Reviewed by Dr. Nimish Shah
Longhurst H, et al. N Engl J Med 2017;376:1131-40

Hereditary angioedema is a rare condition characterized by potentially fatal episodic attacks of localized swelling without urticaria or pruritus. It is caused by deficiency or dysfunction of the C1 inhibitor protein, promoting bradykinin-mediated capillary hyperpermeability. Current standard prophylaxis is replacement with intravenous C1 inhibitor, which is effective at reducing the frequency and severity of attacks, but carries several risks and burdens associated with requiring reliable intravenous access, including infection, thrombosis, and phlebitis.

The Clinical Study for Optimal Management of Preventing Angioedema with Low-Volume Subcutaneous C1-Inhibitor Replacement Therapy (COMPACT) study was a phase 3, international, prospective, double-blind, randomized controlled trial that tested whether subcutaneous CSL830, a human plasma-derived C1 inhibitor preparation, could reduce the frequency of attacks in patients with angioedema when compared with placebo. The trial recruited individuals diagnosed with hereditary angioedema with significant functional impairment not already receiving IV C1 inhibitor. Participants were randomized to receive either 40 IU per kilogram body weight or 60 IU per kilogram body weight of CSL830 twice weekly for 16 weeks followed by placebo for 16 weeks or vice versa in an intention-to-treat analysis. The primary endpoint was the number of angioedema attacks per treatment period, while secondary endpoints included the percentage of participants with >50% reduction in the number of attacks and the number of times rescue medication was used.

The mean difference in attacks compared with placebo was 2.42 fewer attacks per month with 40 IU CSL830 and 3.51 fewer attacks per month with 60 IU CSL830. While the rate of attacks did not differ significantly between the two doses, the percentage who had a response was greater in the 60 IU group (90% vs 76%). The severity of attacks was also lower than in those receiving placebo. The mean frequency of rescue medication use was reduced compared to placebo. Strikingly, nearly 40% of participants in each CSL830 group did not have an attack, compared with up to 9% of participants in the placebo groups. Most adverse events were mild, and only one serious adverse event occurred – urosepsis in a patient receiving the 40-IU dose.

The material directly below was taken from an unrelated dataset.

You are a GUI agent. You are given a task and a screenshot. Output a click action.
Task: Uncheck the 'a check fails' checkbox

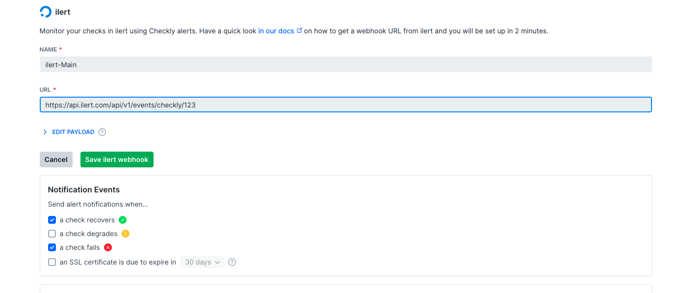pyautogui.click(x=52, y=247)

Given the rarity of this disease, the present study demonstrates considerable efficacy of subcutaneous C1 inhibitor in reducing attack rate and severity with a high response rate, comparable to that of IV C1 inhibitor. However, the follow up period is too limited to remark on long term adverse events or sustained efficacy. Further, the doses used in the present study are 3-4 times greater than the 1000IU twice weekly dose of IV C1 inhibitor, suggesting costs would be even higher than that of IV C1 inhibitor which already costs over $4000 per dose. While subcutaneous administration offers the potential for increased accessibility, the novelty and associated cost may make it very difficult to offer to patients.